== Data to process
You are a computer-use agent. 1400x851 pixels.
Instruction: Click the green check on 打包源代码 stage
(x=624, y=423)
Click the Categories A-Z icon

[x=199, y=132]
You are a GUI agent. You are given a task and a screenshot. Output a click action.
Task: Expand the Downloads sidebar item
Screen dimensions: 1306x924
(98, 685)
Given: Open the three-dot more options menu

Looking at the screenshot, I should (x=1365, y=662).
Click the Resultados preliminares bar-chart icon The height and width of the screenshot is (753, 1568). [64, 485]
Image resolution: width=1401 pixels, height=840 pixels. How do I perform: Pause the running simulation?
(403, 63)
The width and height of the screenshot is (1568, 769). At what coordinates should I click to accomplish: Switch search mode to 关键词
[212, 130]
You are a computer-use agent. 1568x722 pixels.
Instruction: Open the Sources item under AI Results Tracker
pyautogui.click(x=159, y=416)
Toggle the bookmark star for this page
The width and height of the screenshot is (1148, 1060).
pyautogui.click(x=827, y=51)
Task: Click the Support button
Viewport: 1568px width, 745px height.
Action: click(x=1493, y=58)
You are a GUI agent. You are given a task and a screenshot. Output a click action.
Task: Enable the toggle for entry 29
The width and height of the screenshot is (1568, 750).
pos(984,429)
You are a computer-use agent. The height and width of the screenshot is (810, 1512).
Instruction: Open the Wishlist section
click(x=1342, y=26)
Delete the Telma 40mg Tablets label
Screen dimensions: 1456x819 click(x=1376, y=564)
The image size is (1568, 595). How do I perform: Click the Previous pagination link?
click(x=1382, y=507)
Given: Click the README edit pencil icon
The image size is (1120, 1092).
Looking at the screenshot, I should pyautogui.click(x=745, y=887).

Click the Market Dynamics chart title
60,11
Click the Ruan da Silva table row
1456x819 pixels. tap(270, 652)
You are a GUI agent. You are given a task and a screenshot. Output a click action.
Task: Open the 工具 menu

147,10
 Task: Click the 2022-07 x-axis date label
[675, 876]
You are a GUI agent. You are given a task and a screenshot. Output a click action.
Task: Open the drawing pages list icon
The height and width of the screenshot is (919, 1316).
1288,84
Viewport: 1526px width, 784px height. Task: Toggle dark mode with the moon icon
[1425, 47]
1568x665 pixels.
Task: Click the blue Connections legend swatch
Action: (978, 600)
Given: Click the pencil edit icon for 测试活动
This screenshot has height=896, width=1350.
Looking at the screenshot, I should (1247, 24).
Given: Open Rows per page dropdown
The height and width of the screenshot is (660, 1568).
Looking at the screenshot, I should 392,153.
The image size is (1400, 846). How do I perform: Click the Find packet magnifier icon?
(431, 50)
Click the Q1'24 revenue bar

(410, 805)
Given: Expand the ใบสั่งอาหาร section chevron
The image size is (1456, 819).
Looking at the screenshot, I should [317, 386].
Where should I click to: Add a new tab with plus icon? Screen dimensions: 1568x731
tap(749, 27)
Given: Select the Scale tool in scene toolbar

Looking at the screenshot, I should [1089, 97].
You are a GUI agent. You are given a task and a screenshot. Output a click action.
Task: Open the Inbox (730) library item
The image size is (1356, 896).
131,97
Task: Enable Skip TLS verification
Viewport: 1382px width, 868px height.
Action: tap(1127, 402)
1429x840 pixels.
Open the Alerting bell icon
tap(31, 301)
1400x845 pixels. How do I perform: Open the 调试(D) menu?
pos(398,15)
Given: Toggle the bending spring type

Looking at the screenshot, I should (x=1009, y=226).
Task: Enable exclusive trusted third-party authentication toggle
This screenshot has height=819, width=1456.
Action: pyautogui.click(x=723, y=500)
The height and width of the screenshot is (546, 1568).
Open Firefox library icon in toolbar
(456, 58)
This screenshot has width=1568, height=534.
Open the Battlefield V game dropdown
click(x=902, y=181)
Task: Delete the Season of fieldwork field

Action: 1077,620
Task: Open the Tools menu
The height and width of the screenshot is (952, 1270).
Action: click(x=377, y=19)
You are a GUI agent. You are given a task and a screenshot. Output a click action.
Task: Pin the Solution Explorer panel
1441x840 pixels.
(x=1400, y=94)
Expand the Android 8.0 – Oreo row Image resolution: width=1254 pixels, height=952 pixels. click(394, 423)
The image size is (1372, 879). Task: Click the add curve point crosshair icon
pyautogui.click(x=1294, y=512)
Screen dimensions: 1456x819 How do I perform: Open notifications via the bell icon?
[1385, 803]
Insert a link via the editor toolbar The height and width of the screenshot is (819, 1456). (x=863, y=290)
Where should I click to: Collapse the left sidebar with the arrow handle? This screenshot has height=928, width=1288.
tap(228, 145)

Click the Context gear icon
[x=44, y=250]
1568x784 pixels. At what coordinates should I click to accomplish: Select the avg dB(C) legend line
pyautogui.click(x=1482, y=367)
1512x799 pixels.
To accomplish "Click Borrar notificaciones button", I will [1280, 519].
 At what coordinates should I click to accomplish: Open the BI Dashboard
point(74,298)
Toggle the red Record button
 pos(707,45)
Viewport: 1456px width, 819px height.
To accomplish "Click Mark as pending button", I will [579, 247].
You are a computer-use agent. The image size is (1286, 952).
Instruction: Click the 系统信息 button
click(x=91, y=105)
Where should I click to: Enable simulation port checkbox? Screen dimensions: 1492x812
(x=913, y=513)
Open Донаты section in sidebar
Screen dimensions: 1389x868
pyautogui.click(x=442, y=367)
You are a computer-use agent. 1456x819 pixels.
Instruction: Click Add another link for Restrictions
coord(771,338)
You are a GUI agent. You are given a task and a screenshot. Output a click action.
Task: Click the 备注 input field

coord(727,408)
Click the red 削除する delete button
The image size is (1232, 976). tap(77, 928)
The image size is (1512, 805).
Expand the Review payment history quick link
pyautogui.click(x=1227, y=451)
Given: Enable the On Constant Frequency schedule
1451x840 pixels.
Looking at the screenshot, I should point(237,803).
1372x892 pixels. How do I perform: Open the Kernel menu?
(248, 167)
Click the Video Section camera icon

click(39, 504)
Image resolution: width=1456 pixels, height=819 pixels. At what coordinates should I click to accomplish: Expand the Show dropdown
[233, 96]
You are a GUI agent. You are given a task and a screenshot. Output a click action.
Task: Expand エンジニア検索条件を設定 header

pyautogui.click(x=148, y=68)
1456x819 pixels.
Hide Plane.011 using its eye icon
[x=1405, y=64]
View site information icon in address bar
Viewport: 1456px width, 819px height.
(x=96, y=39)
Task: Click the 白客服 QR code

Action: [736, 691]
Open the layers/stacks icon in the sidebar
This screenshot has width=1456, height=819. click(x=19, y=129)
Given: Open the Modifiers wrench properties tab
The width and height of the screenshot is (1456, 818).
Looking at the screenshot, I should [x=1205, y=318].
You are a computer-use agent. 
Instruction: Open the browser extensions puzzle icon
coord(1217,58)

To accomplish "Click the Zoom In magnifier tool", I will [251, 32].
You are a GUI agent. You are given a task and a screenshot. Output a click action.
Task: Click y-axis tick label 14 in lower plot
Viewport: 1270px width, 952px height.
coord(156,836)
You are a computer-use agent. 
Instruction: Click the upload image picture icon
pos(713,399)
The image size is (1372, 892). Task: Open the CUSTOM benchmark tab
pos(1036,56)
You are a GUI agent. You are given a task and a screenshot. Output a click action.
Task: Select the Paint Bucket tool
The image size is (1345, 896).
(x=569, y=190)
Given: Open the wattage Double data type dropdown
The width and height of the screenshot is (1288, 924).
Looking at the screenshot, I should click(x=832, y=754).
====
* _What the exercise asks_: Reproduce, exactly as they stand in the data above, the lines from the one that holds "Viewport: 1526px width, 784px" to the one that holds "Given: Click the pencil edit icon for 测试活动", inclusive.

* _Solution to this exercise_:
Viewport: 1526px width, 784px height. Task: Toggle dark mode with the moon icon
[1425, 47]
1568x665 pixels.
Task: Click the blue Connections legend swatch
Action: (978, 600)
Given: Click the pencil edit icon for 测试活动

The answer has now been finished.